Physical dramaturgy - Backtracking
With Martin Nachbar and Jeroen Peeters
Dramaturgy’s “what and how” and its relations to choreography are to be invented anew with each creative process, though the accumulation of experience may very well provide a springboard for sharing knowledge within the field. Informed by their longstanding collaboration, choreographer Martin Nachbar and dramaturg Jeroen Peeters will lead a workshop centered around “physical dramaturgy”.

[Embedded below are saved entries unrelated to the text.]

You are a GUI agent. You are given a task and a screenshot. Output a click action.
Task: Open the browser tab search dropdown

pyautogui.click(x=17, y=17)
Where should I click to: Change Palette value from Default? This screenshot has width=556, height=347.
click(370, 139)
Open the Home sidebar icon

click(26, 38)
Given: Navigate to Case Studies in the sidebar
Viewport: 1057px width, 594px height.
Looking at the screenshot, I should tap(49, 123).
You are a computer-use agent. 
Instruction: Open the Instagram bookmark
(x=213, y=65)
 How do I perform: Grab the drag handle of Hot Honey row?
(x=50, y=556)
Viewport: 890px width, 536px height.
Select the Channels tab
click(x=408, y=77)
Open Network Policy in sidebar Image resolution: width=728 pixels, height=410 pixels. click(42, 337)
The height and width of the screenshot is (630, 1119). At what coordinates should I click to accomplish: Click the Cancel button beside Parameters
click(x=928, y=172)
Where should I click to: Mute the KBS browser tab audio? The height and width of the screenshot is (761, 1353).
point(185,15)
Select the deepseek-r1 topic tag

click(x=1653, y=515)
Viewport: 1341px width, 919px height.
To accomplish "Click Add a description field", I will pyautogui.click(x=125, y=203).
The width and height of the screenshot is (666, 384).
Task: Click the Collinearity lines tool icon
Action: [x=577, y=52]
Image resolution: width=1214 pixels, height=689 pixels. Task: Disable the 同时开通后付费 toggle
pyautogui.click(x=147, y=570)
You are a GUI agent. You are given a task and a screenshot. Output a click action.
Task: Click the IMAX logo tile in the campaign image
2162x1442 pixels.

Physical dramaturgy seeks to explore and exhaust the realm of meaning triggered by moving bodies, as well by as the various materials and ideas that populate a creation process. In order to facilitate artistic research within a creative process, it insists on analyzing one’s own practice and stimulating an awareness of the underpinnings and contexts of one’s work.
Physical dramaturgy embraces an ethics of collaboration and regards practice and theory, research and making, movement and reflection as intertwined activities. As an oscillating in-between space it may become a discursive site, a place that enables a critical understanding of time, space, perception, and the production of meaning.
The workshop will take place in Brussels, 13-17 June 2011, 10am-5pm Organized by Sarma @ WorkSpace Brussels
Bio's
Jeroen Peeters (Brussels) is active as a writer, dramaturg, performer and curator. Trained in art history and philosophy, he publishes on dance and performance in various specialized media, including Contact Quarterly, corpus, Dance Theatre Journal, Etcetera, Maska, Mouvement and TM. Together with Myriam Van Imschoot and Kristien Van den Brande, Peeters directs Sarma. As dramaturg, artistic collaborator or performer, Peeters has contributed to performances and research projects of a.o. Eleanor Bauer, Paul Deschanel Movement Research Group, deufert + plischke, Sabina Holzer, Anne Juren, Thomas Lehmen, Vera Mantero, Martin Nachbar, Meg Stuart and Superamas.
Martin Nachbar (Berlin) is dancer, performer and choreographer. He writes about his practices and processes for various publications. He trained at the School for New Dance Development, Amsterdam, in New York City, at PARTS, Brussels, and at the Amsterdam Master of Choreogaphy. Nachbar collaborated in different functions with artists of different fields (Thomas Plischke, Alice Chauchat, Vera Mantero, Les Ballets C. de la B., Meg Stuart, Thomas Lehmen, Benjamin Schweitzer, Joachim Schlömer, Carlos Pez, Martine Pisani, Paul Hendrikse a.o.). He has been making work and teaching in various contexts in Europe and overseas.